■ Dataset records
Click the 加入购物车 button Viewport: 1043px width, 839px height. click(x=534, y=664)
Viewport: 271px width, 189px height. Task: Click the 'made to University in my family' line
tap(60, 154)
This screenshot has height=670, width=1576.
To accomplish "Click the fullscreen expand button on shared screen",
---
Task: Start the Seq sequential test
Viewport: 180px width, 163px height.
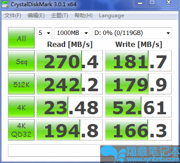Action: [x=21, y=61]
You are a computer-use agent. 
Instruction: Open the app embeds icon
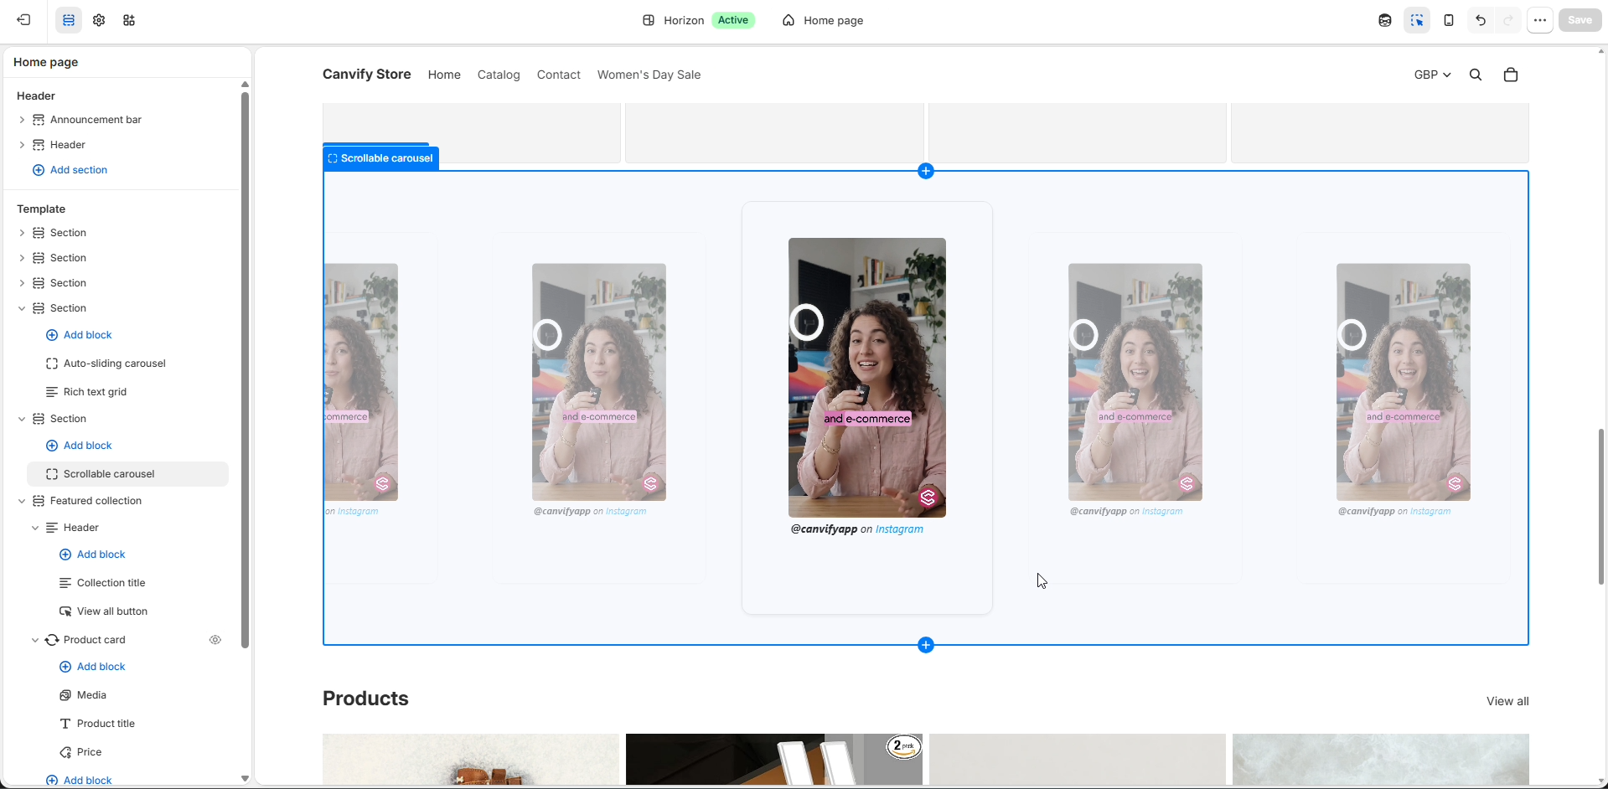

■ The task
Copy out again, word for word, everything above from the line that contains "Task: Start the Seq sequential test" down to the line that contains "Instruction: Open the app embeds icon", including both of those lines, and leave the pictures out.

■ Response
Task: Start the Seq sequential test
Viewport: 180px width, 163px height.
Action: [x=21, y=61]
You are a computer-use agent. 
Instruction: Open the app embeds icon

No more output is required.